--- Exercise instructions ---
The entries below must be copied exactly as they are.

-- Opening Marker --

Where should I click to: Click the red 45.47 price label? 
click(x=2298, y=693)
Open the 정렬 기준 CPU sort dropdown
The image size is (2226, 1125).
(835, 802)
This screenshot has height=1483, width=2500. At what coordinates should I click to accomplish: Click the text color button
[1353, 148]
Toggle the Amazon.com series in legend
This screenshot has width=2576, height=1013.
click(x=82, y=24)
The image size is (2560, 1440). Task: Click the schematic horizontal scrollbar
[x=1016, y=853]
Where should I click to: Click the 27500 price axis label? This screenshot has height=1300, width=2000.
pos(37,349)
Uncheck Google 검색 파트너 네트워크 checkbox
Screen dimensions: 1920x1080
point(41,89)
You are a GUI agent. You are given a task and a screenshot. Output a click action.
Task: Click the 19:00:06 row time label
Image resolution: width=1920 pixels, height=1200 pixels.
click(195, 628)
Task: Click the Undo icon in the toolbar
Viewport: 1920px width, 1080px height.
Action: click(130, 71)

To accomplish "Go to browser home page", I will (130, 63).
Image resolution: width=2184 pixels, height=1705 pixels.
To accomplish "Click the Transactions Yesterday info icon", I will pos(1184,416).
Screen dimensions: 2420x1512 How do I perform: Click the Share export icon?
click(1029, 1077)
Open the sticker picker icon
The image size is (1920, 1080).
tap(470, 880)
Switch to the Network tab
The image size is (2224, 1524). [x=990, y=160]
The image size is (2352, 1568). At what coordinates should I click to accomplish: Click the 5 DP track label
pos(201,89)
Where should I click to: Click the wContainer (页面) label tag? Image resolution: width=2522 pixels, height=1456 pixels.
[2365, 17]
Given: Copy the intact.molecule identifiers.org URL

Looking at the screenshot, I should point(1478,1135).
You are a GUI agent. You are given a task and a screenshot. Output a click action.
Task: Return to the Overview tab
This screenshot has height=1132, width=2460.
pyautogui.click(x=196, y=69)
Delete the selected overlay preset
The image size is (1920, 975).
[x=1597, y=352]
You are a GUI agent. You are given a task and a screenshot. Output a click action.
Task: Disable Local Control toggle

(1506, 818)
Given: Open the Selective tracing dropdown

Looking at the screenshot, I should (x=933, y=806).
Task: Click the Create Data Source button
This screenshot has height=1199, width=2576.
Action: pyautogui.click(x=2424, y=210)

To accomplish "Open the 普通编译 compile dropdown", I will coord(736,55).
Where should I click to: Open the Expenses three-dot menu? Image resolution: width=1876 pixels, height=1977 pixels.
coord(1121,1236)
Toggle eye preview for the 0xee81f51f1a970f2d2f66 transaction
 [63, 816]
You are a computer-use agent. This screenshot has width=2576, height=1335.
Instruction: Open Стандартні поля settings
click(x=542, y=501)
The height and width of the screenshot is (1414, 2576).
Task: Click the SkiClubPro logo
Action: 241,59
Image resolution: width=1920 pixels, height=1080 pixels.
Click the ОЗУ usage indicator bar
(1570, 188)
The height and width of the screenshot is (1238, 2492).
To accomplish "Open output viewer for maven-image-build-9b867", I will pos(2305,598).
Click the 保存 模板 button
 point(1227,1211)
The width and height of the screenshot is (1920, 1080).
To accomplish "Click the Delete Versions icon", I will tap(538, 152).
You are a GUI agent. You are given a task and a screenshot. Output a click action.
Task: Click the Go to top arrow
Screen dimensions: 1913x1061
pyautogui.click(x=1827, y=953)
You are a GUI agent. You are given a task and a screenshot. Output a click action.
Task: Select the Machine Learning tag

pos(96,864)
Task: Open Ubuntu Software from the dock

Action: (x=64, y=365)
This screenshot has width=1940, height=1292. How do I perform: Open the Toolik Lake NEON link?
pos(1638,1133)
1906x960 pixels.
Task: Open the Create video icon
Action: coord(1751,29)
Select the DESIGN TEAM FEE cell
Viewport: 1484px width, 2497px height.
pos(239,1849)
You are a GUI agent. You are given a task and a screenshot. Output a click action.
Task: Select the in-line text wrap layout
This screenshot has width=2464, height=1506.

-- Closing Marker --

--- Finished exercise ---
Where should I click to: Click the red 45.47 price label? 
click(x=2298, y=693)
Open the 정렬 기준 CPU sort dropdown
The image size is (2226, 1125).
(835, 802)
This screenshot has height=1483, width=2500. At what coordinates should I click to accomplish: Click the text color button
[1353, 148]
Toggle the Amazon.com series in legend
This screenshot has width=2576, height=1013.
click(x=82, y=24)
The image size is (2560, 1440). Task: Click the schematic horizontal scrollbar
[x=1016, y=853]
Where should I click to: Click the 27500 price axis label? This screenshot has height=1300, width=2000.
pos(37,349)
Uncheck Google 검색 파트너 네트워크 checkbox
Screen dimensions: 1920x1080
point(41,89)
You are a GUI agent. You are given a task and a screenshot. Output a click action.
Task: Click the 19:00:06 row time label
Image resolution: width=1920 pixels, height=1200 pixels.
click(195, 628)
Task: Click the Undo icon in the toolbar
Viewport: 1920px width, 1080px height.
Action: click(130, 71)

To accomplish "Go to browser home page", I will (130, 63).
Image resolution: width=2184 pixels, height=1705 pixels.
To accomplish "Click the Transactions Yesterday info icon", I will pos(1184,416).
Screen dimensions: 2420x1512 How do I perform: Click the Share export icon?
click(1029, 1077)
Open the sticker picker icon
The image size is (1920, 1080).
tap(470, 880)
Switch to the Network tab
The image size is (2224, 1524). [x=990, y=160]
The image size is (2352, 1568). At what coordinates should I click to accomplish: Click the 5 DP track label
pos(201,89)
Where should I click to: Click the wContainer (页面) label tag? Image resolution: width=2522 pixels, height=1456 pixels.
[2365, 17]
Given: Copy the intact.molecule identifiers.org URL

Looking at the screenshot, I should point(1478,1135).
You are a GUI agent. You are given a task and a screenshot. Output a click action.
Task: Return to the Overview tab
This screenshot has height=1132, width=2460.
pyautogui.click(x=196, y=69)
Delete the selected overlay preset
The image size is (1920, 975).
[x=1597, y=352]
You are a GUI agent. You are given a task and a screenshot. Output a click action.
Task: Disable Local Control toggle

(1506, 818)
Given: Open the Selective tracing dropdown

Looking at the screenshot, I should (x=933, y=806).
Task: Click the Create Data Source button
This screenshot has height=1199, width=2576.
Action: pyautogui.click(x=2424, y=210)

To accomplish "Open the 普通编译 compile dropdown", I will coord(736,55).
Where should I click to: Open the Expenses three-dot menu? Image resolution: width=1876 pixels, height=1977 pixels.
coord(1121,1236)
Toggle eye preview for the 0xee81f51f1a970f2d2f66 transaction
 [63, 816]
You are a computer-use agent. This screenshot has width=2576, height=1335.
Instruction: Open Стандартні поля settings
click(x=542, y=501)
The height and width of the screenshot is (1414, 2576).
Task: Click the SkiClubPro logo
Action: 241,59
Image resolution: width=1920 pixels, height=1080 pixels.
Click the ОЗУ usage indicator bar
(1570, 188)
The height and width of the screenshot is (1238, 2492).
To accomplish "Open output viewer for maven-image-build-9b867", I will pos(2305,598).
Click the 保存 模板 button
 point(1227,1211)
The width and height of the screenshot is (1920, 1080).
To accomplish "Click the Delete Versions icon", I will tap(538, 152).
You are a GUI agent. You are given a task and a screenshot. Output a click action.
Task: Click the Go to top arrow
Screen dimensions: 1913x1061
pyautogui.click(x=1827, y=953)
You are a GUI agent. You are given a task and a screenshot. Output a click action.
Task: Select the Machine Learning tag

pos(96,864)
Task: Open Ubuntu Software from the dock

Action: (x=64, y=365)
This screenshot has width=1940, height=1292. How do I perform: Open the Toolik Lake NEON link?
pos(1638,1133)
1906x960 pixels.
Task: Open the Create video icon
Action: coord(1751,29)
Select the DESIGN TEAM FEE cell
Viewport: 1484px width, 2497px height.
pos(239,1849)
You are a GUI agent. You are given a task and a screenshot. Output a click action.
Task: Select the in-line text wrap layout
This screenshot has width=2464, height=1506.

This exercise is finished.